### Task item
The whole listing that follows, pictures excepted, should be printed again exactly as given.
Segment Start: Excerpted data
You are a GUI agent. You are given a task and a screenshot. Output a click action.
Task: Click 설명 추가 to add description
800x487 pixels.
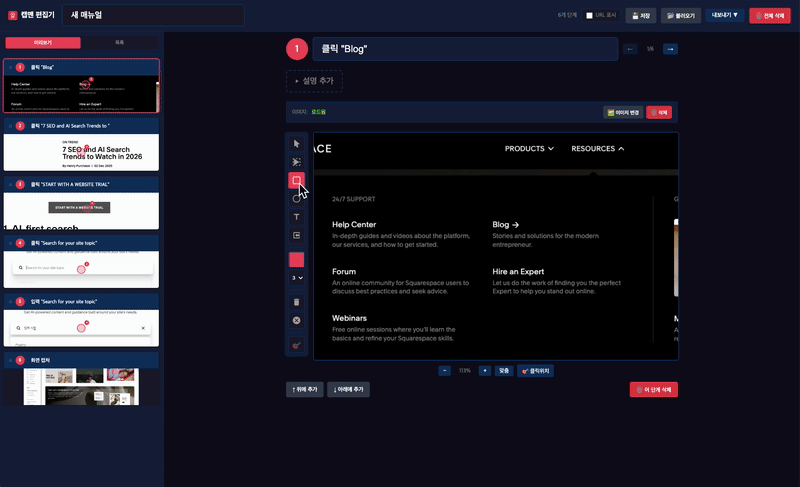314,81
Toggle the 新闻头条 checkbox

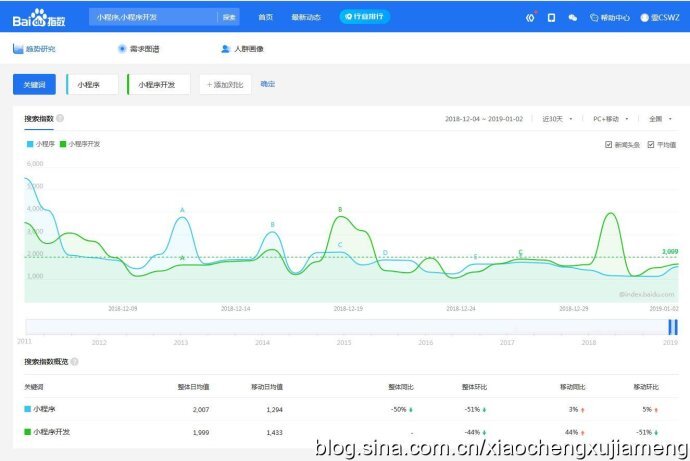[x=608, y=145]
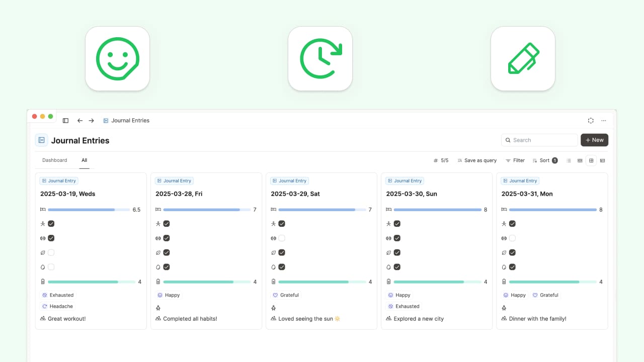Click Save as query
This screenshot has height=362, width=644.
coord(476,160)
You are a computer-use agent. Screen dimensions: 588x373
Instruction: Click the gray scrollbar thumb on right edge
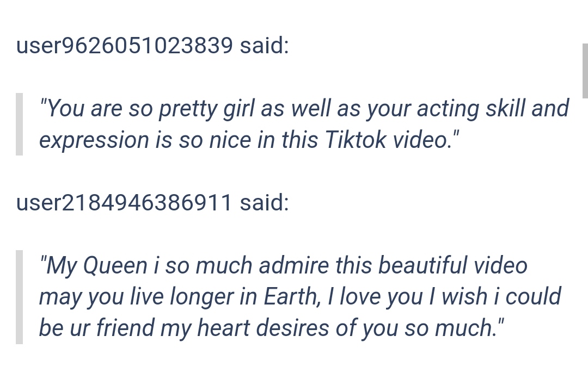pyautogui.click(x=585, y=71)
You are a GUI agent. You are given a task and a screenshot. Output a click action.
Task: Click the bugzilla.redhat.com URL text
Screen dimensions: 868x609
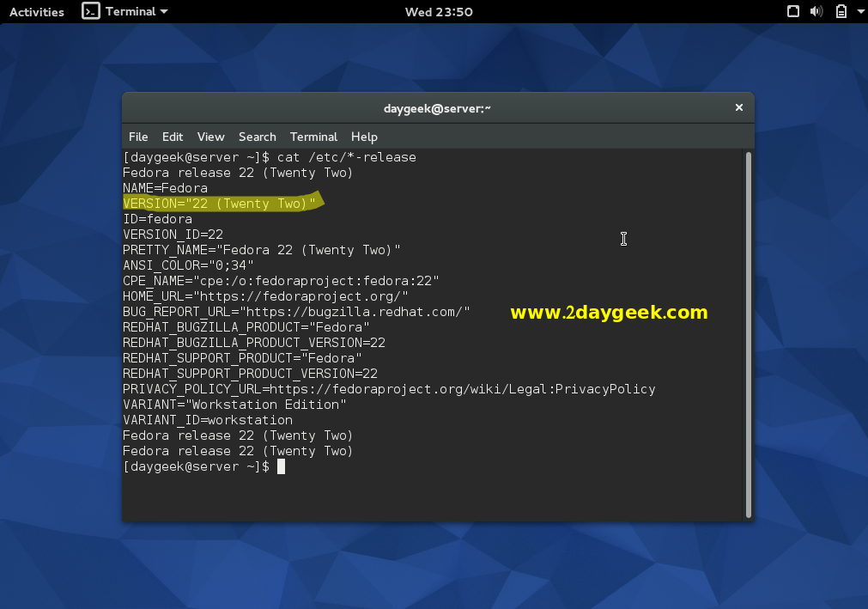[x=355, y=312]
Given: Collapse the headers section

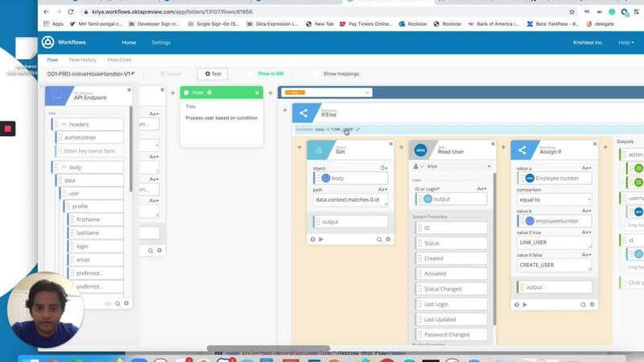Looking at the screenshot, I should (64, 124).
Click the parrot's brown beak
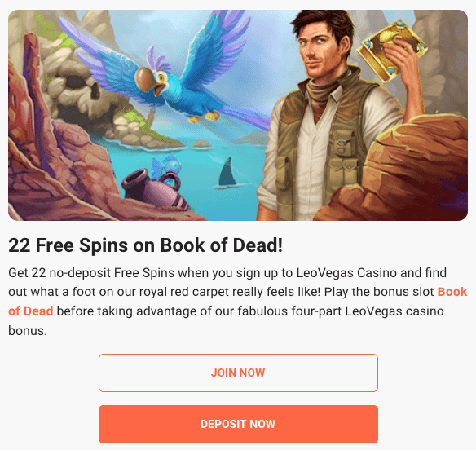Image resolution: width=476 pixels, height=450 pixels. point(145,80)
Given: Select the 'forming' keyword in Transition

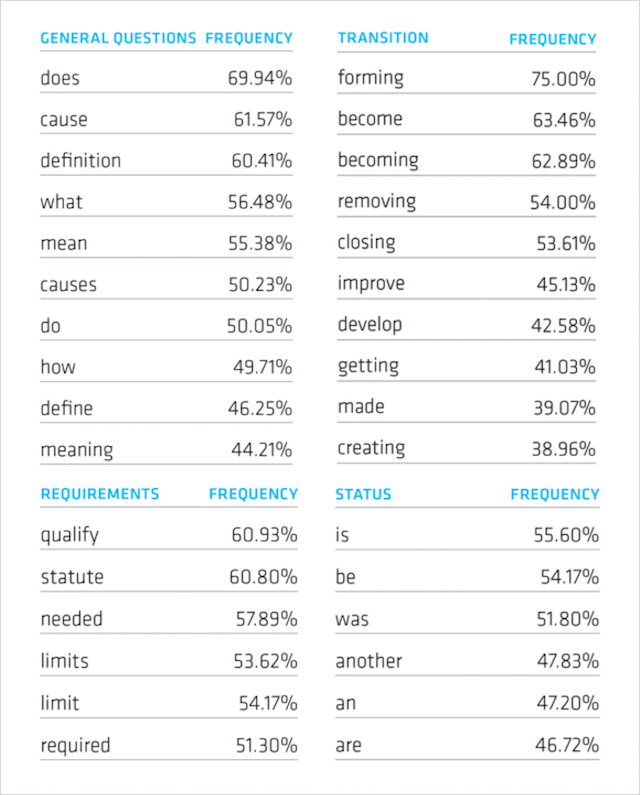Looking at the screenshot, I should (x=370, y=77).
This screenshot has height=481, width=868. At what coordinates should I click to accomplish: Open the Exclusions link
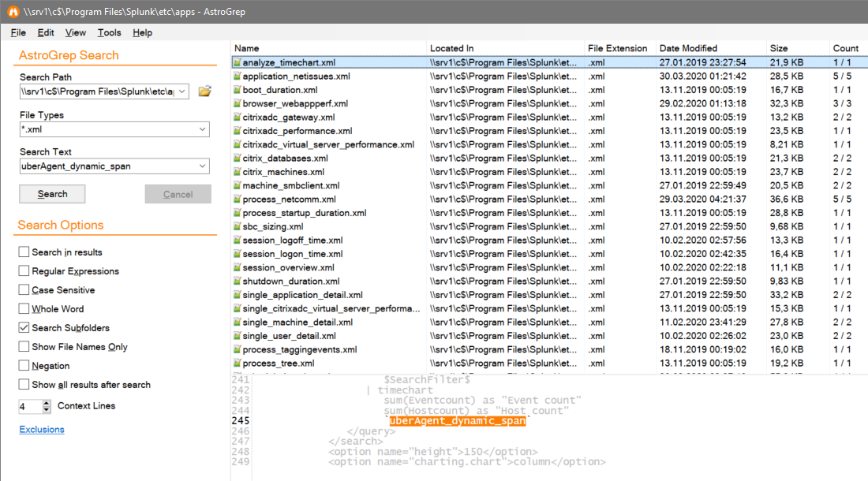pos(42,430)
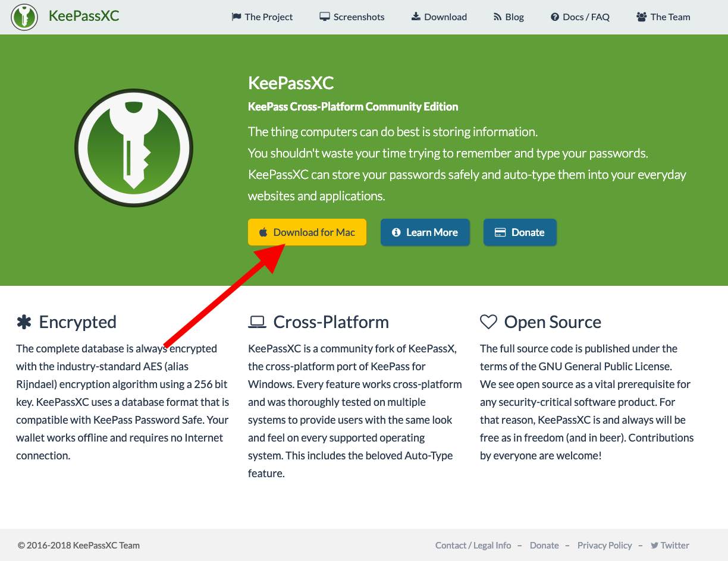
Segment End: Excerpted data
### Response to the exercise
You are a GUI agent. You are given a task and a screenshot. Output a click action.
Task: Click 설명 추가 to add description
800x487 pixels.
314,81
Toggle the 新闻头条 checkbox

[x=608, y=145]
Click Save as query
This screenshot has height=362, width=644.
coord(476,160)
You are a computer-use agent. Screen dimensions: 588x373
Instruction: Click the gray scrollbar thumb on right edge
pyautogui.click(x=585, y=71)
You are a GUI agent. You are given a task and a screenshot. Output a click action.
Task: Click the bugzilla.redhat.com URL text
Screen dimensions: 868x609
[x=355, y=312]
Given: Collapse the headers section

Looking at the screenshot, I should (64, 124).
Click the parrot's brown beak
Image resolution: width=476 pixels, height=450 pixels. point(145,80)
Given: Select the 'forming' keyword in Transition

Looking at the screenshot, I should (x=370, y=77).
This screenshot has height=481, width=868. At what coordinates should I click to accomplish: Open the Exclusions link
pos(42,430)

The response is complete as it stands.